Got it. This new compound won't be assessed in the phase III. It'll still be the prior AT-527 compound.

Jean-Pierre Sommadossi
CEO and Founder, Atea Pharmaceuticals

Correct. Exactly the same.

Nik Gasic
Biotechnology Equity Research Analyst, SVB Securities

Got it. Lastly, on potency data for bemnifosbuvir against BA.4 and BA.5 variants, when do you expect to share this data, and how do you expect bemnifosbuvir's durability to hold up against future variants of concern?

Jean-Pierre Sommadossi
CEO and Founder, Atea Pharmaceuticals

Look, as you have seen in the slide, the... Regardless of the variant, and we see no major differences in the sequence, especially when we compare the Omicron with the Alpha, the Beta, the Delta, there is no difference at all. Not surprising, as the RNA polymerase is highly conserved. I'd like to remind you that any subvariants have exactly 100% homology in the RNA polymerase sequence. And only in the spike protein. You know, it's going to take a couple months, again, to develop, with especially BA.5, you know. We have activity against BA.1, now against BA.2.

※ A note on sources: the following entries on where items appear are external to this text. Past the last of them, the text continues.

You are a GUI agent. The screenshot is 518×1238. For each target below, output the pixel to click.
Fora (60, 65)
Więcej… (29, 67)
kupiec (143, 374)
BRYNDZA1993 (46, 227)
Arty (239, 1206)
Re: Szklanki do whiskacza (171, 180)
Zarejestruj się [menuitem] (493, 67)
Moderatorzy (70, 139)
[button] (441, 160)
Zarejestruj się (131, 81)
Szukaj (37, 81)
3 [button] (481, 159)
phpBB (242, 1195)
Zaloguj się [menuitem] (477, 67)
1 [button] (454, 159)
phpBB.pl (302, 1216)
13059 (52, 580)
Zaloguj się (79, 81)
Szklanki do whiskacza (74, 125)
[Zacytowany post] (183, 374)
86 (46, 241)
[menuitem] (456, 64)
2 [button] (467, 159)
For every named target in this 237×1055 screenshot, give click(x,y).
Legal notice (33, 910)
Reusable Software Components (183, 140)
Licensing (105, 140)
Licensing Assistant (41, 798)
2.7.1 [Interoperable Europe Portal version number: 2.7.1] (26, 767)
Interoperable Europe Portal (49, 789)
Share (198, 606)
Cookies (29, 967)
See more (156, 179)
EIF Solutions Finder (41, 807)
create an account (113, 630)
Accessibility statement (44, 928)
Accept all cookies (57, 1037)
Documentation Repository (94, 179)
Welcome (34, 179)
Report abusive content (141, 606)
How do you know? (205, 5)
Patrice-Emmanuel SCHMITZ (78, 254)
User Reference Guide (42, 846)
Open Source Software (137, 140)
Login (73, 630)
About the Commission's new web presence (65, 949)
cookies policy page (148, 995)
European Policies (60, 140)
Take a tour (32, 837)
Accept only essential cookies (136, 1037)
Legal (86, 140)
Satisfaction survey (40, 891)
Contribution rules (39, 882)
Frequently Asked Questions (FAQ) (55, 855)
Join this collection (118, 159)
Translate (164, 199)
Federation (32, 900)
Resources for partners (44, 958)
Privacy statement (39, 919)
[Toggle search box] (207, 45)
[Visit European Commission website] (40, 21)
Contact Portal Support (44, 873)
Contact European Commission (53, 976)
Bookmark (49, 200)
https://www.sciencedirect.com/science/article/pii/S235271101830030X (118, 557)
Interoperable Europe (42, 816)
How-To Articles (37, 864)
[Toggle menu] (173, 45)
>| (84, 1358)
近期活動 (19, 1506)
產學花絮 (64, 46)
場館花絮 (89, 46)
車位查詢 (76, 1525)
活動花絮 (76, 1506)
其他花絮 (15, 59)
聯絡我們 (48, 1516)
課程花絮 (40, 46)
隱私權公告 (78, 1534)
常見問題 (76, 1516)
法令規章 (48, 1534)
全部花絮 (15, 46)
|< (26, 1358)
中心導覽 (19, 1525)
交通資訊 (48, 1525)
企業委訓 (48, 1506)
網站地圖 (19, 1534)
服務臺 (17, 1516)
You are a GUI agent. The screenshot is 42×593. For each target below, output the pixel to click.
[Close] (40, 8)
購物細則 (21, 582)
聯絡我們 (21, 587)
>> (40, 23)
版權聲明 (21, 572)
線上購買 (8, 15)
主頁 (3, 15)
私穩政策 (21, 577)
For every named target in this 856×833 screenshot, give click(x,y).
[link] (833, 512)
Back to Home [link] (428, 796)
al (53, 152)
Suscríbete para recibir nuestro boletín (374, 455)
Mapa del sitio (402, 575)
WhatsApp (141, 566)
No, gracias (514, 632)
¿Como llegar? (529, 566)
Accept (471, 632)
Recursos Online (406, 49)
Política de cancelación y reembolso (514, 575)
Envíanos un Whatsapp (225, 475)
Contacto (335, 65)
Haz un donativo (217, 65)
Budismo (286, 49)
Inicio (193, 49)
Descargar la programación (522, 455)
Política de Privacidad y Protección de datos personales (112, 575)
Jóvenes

I think that, you know, I can tell you already the data that we are going to get with BA.5. When we see the future again, it's important to know that we have not seen any significant mutation in the RNA polymerase. The only one, as compared to the original Wuhan strain, is the 323 mutation, which is at the interface between the NiRAN and the polymerase. Actually, we have reported that in one of our clinical trials, we have 98% of these patients had that mutation. You know, this is why the nucleoside analog, especially and I like to make a difference with specifically targeting the RNA polymerase with a chain termination mechanism. We don't anticipate that you're going to see any difference regardless of the future variant.

Nik Gasic
Biotechnology Equity Research Analyst, SVB Securities

All right. That's helpful. Lastly, on AT-752, in dengue, maybe I'm just curious, what are you hoping to see in the phase II data set in terms of efficacy? Are there any particular safety signals you're watching for closely?

Jean-Pierre Sommadossi
CEO and Founder, Atea Pharmaceuticals

Janet, you'd like to address the question?

Janet Hammond
CDO, Atea Pharmaceuticals

We're looking in the treatment trial primarily to see a decline in viral load. This happens naturally fairly quickly, but we believe that, with clinical effect, you should see a more rapid and more deep drop in viral load. That would be the primary endpoint. We'll also be looking at symptoms. We have a fair amount of experience in our phase one trials with the drug, so we are confident in its profile as actually being well-tolerated and safe. We will obviously be monitoring for that and also looking at the pharmacokinetics. The viral kinetics are really the primary endpoint and the main aspect that we're attempting to evaluate. We're going to look potentially at a couple of different doses and dosing regimens, depending on how we go from cohort to cohort. Those will be the things that we'll be looking for.

Nik Gasic
Biotechnology Equity Research Analyst, SVB Securities

Got it. Super helpful. Thank you, Janet. I'll hop back in the queue.

Operator

Thank you, Nik. If there's anyone else who has a question, please press star, star one one on your telephone. You'll be put in the queue. If there are no further questions at this time, I'd like to hand it back to Jean-Pierre for closing remarks.

Jean-Pierre Sommadossi
CEO and Founder, Atea Pharmaceuticals

Thank you. Thank you again for joining us today, and look forward to report more progress in the fall. Thank you.

Operator

Thank you everyone for your participation in today's conference. This concludes the program, and you may now disconnect.